··· Text to read ···

If the film itself wasn’t enough, Intel decided to take it to the next level and actually realize the multiple window traversal in-browser via Facebook integration. Requiring an HTML 5-equipped browser and an extremely fast processor (basically, shut everything else down while watching it), the film opens and closes multiple windows in much the same way that The Wilderness Downtown does. However, unlike that music video, a majority of the screens used are narratively motivated to enhance the experience.

While 0s and 1s foreshadows how the medium might tackle the evolution in a more traditional manner, The Chase actually divests film from the restraint of one screen, transforming it into a screen-jumping multi-platform that has the potential to be projected across several surfaces at once. But, like with all browser-based films and videos, it is still confined to a single person’s computer screen, though it is still fun to speculate how film’s continued evolution into this medium might transform projection as well.

··· Raw data ···

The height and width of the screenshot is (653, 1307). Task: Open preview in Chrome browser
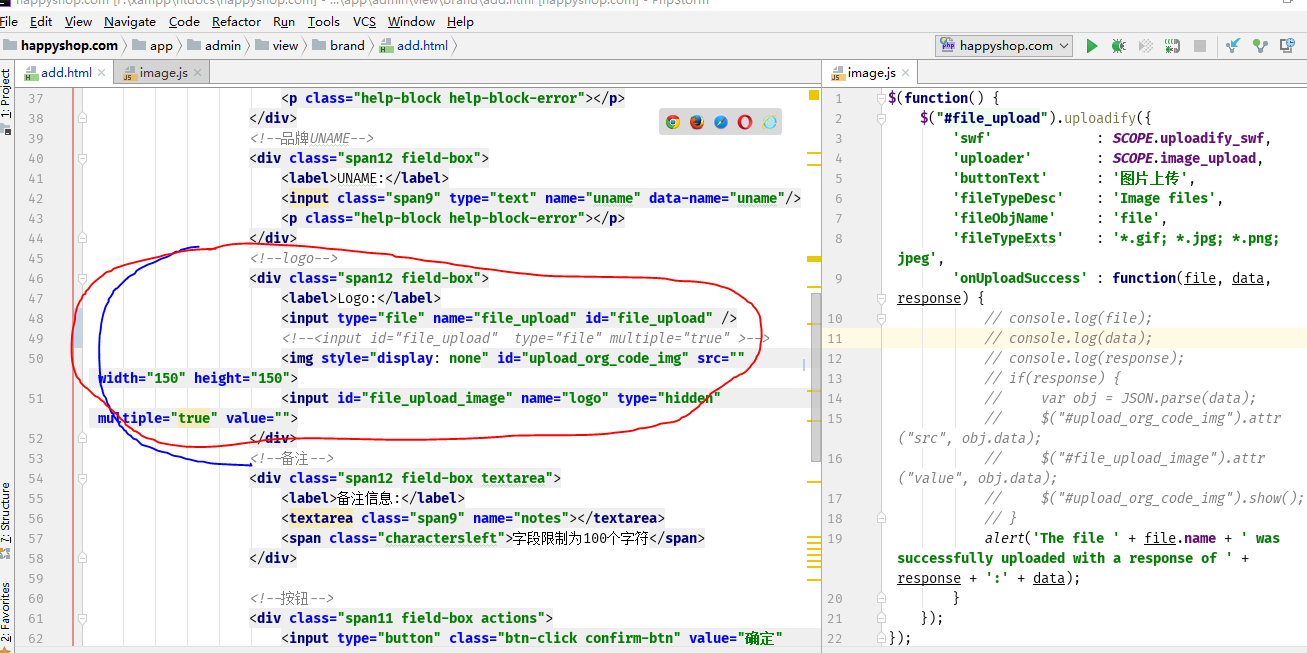[x=673, y=122]
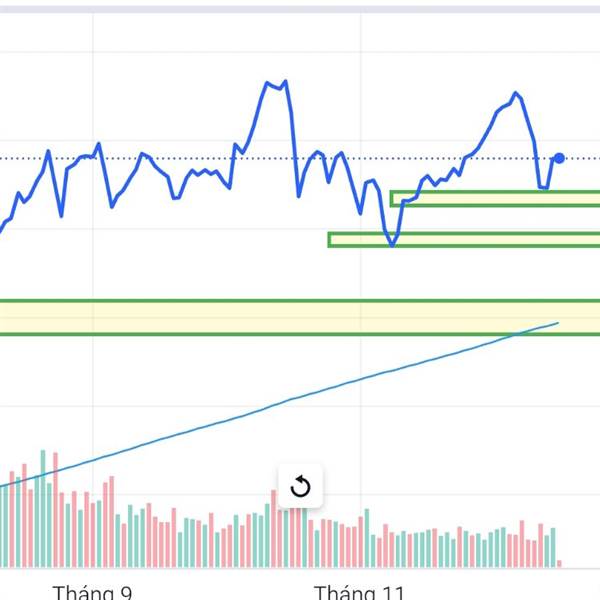
Task: Click the Tháng 11 time axis label
Action: coord(360,592)
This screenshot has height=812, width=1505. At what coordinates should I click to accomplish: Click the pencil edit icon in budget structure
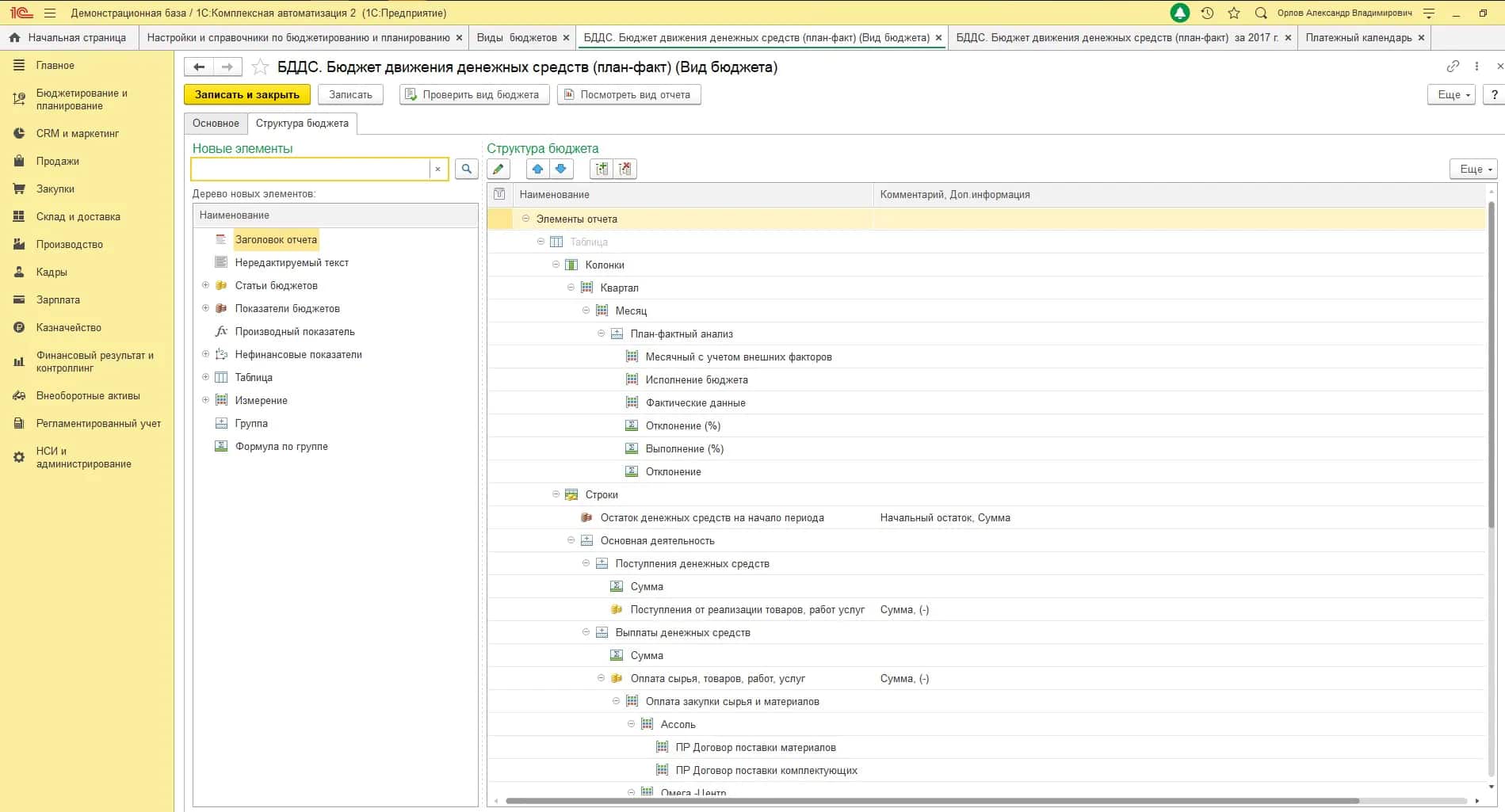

···

-- To be done --
**1.** Answer these questions from the text about The Chase:
(a) What kind of browser does the film require?
(b) Which music video opens and closes multiple windows in much the same way?
(c) Which work foreshadows how the medium might tackle the evolution in a more traditional manner?
**2.** List every title of a film or video named in the text about The Chase.
**3.** Please extend the text about The Chase with a paragraph that carries on from its final sentence.

-- Answers to the tasks --
**1.**
(a) An HTML 5-equipped browser.
(b) The Wilderness Downtown.
(c) 0s and 1s.

**2.**
The Chase
The Wilderness Downtown
0s and 1s

**3.**
The official Facebook page for the film and the HTML 5 version also includes a series of side-scrolling video game levels enhancing the overall transmedia experience. Players are even given the option to build and share their own levels with others. The video game simulates the program and window integration of the film, including levels where players hop between browser windows.

While it’s doubtful that transmedia film experiments like these will replace the traditional cinematic form, they do provide compelling new storytelling structures and narrative devices that enable filmmakers to expand the scope of the information being relayed to their audience and customize each viewer’s experience of the work. Could this be a whole new genre in the making?